Loin d’être anecdotique, l’approche par le crime de la crise des subprimes révèle l’existence d’actions frauduleuses et criminelles en série qui sont les symptômes d’un système devenu anomique. Ce diagnostic dévoile pourtant la vraie nature de Wall Street et les dangers d’une autonomisation des acteurs de la finance globalisée.
Les prêts subprimes sont à l’origine de la plus grande crise financière, puis économique et sociale, depuis 1929. Ses dégâts sont encore incommensurables : chômage, pauvreté, suicides, décès par défaut de soins, etc. Il est donc essentiel de s’interroger sur les véritables origines de cette tragédie.
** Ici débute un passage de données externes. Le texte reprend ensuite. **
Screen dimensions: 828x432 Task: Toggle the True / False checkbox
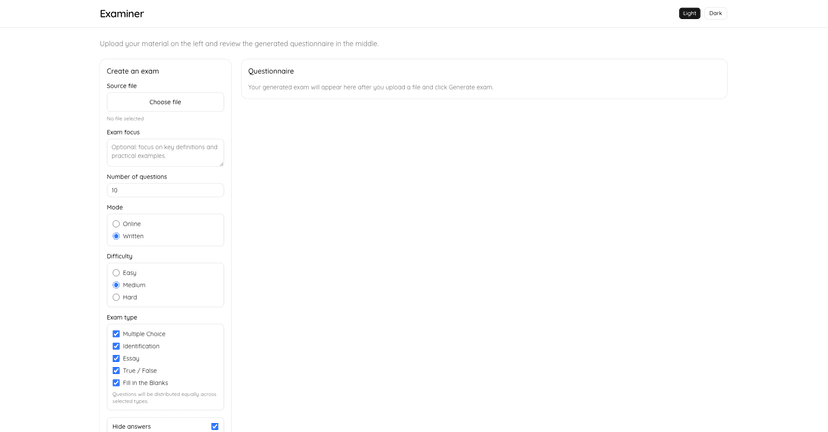[116, 371]
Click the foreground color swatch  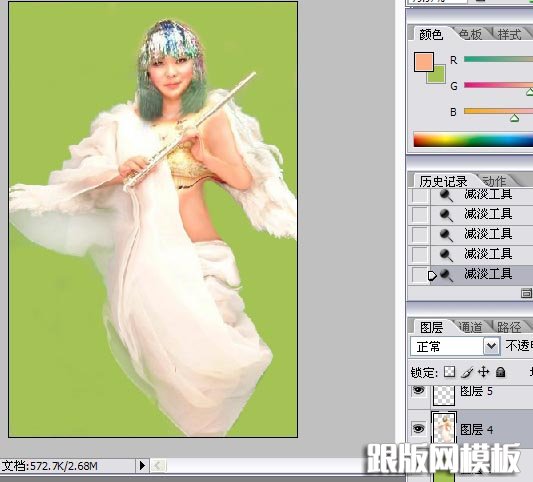[423, 62]
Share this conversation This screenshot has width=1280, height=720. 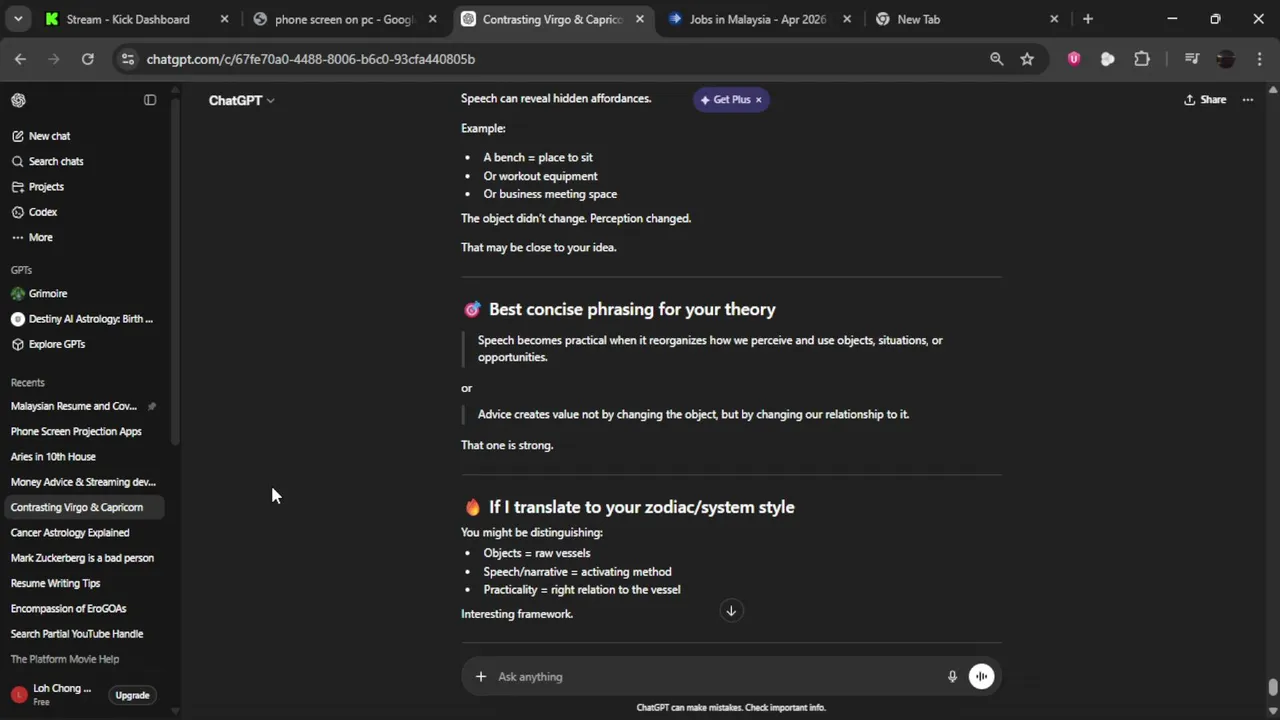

Une fraude systémique aux racines de la crise
L’opinion publiée impose un récit confortable des causes de la crise au moyen d’explications fatalistes (la théorie des cycles), magiques (une catastrophe, un cataclysme), ou lénifiantes (dysfonctionnements des marchés). Les économistes classiques et libéraux tentent d’expliquer, avec leurs concepts bien rodés, mais trompeurs (asymétries des marchés, hasard moral, prêts défaillants, etc.), ce qu’ils n’avaient su prévoir hier. La science économique a non seulement échoué à prévenir la crise des subprimes, mais elle a pour partie contribué à la déclencher en promouvant une vision irréelle des marchés censés être efficients et auto régulateurs, donc infaillibles. La « main invisible des marchés » n’est pourtant qu’une représentation – au demeurant quasi religieuse – dont la pertinence scientifique est douteuse ; en revanche, la « main invisible du crime » sur les marchés dérégulés est toujours vérifiée. La dérégulation née de politiques publiques a inauguré un cycle de finances criminelles ponctuées de faillites et de crises financières frauduleuses. Cependant, cette opinion publiée s’empresse comme toujours de diaboliser une perspective criminologique en agitant de commodes épouvantails : théorie du complot, boucs émissaires, effet de diversion, populisme.
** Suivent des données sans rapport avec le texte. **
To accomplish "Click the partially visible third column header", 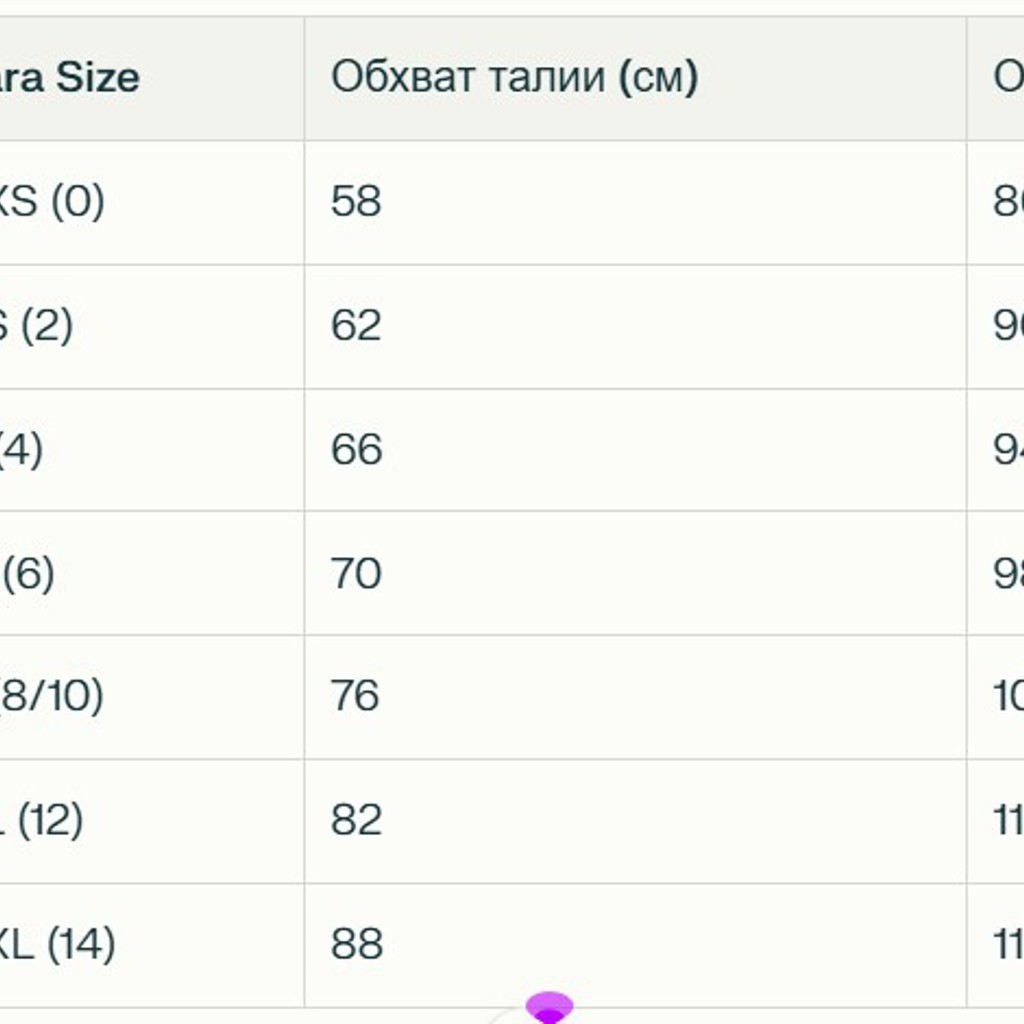I will point(996,78).
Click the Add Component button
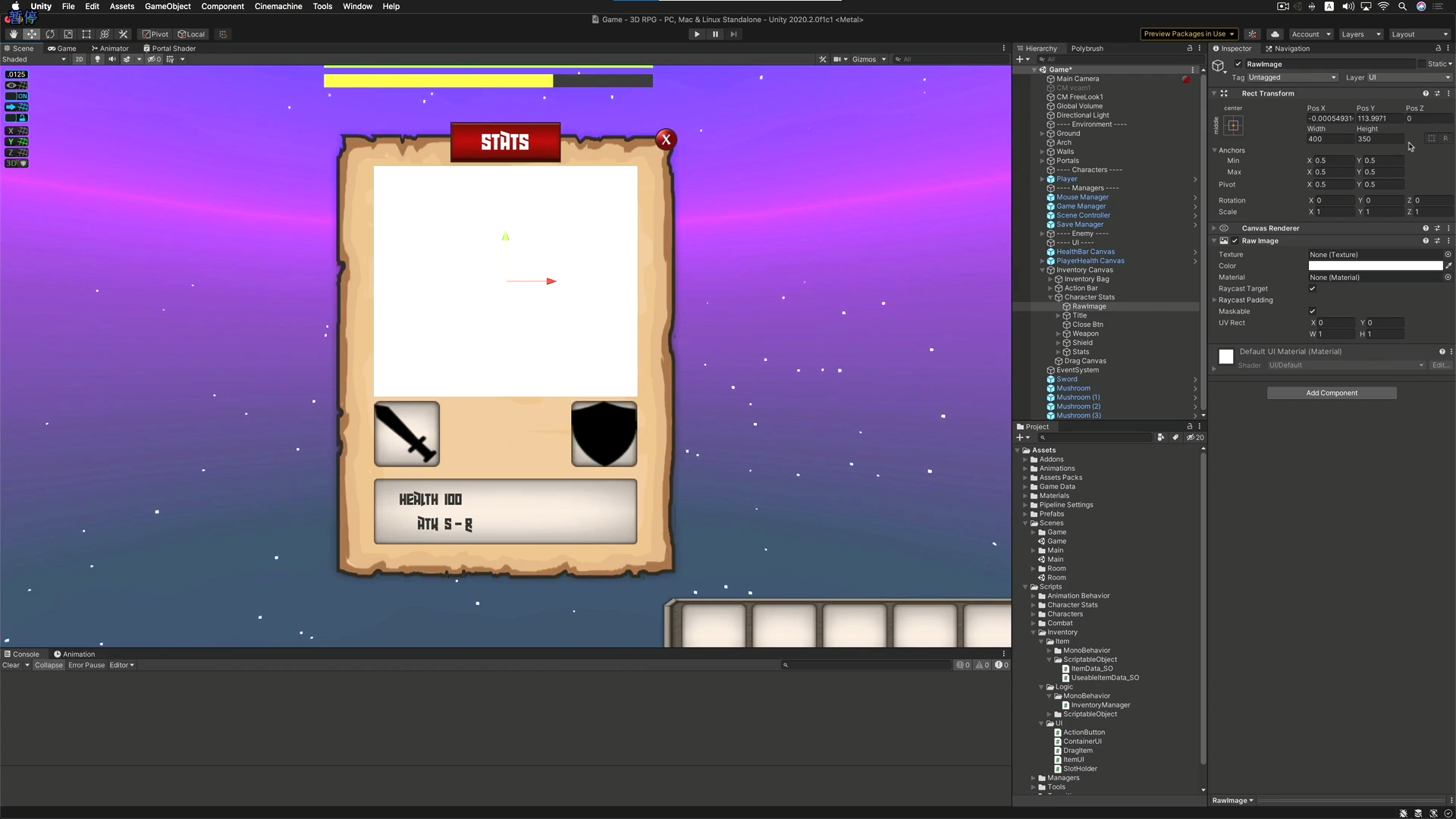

Le diagnostic criminologique dévoile pourtant la vraie nature de Wall Street et des nouveaux équilibres de pouvoir aux États-Unis, et plus largement l’autonomisation croissante des acteurs de la finance globalisée. Afin de saisir les racines occultées de cette crise, il convient de penser en dehors des schémas balisés par la bienséance. La crise des subprimes est le résultat d’une fraude systémique[1]. Plus qu’une simple métaphore, l’approche par le crime révèle l’existence de vraies fraudes en série, qui ne furent pas de simples accidents, mais les symptômes d’un système devenu anomique. Au final, la finance américaine a muté en une vaste scène de crimes. Peu de crises financières ont comporté une dimension criminelle aussi évidente, une telle masse critique de fraudes. L’explication d’un phénomène macro-économique par le crime peut sembler anecdotique. Elle est pourtant essentielle pour qui veut explorer les racines d’une crise résultant de la seule action des hommes. L’approche par le crime présente aussi l’avantage de ramener l’économie vers le monde réel et ses « instincts animaux » (J.M. Keynes), loin des abstractions et de l’abus des modélisations mathématiques.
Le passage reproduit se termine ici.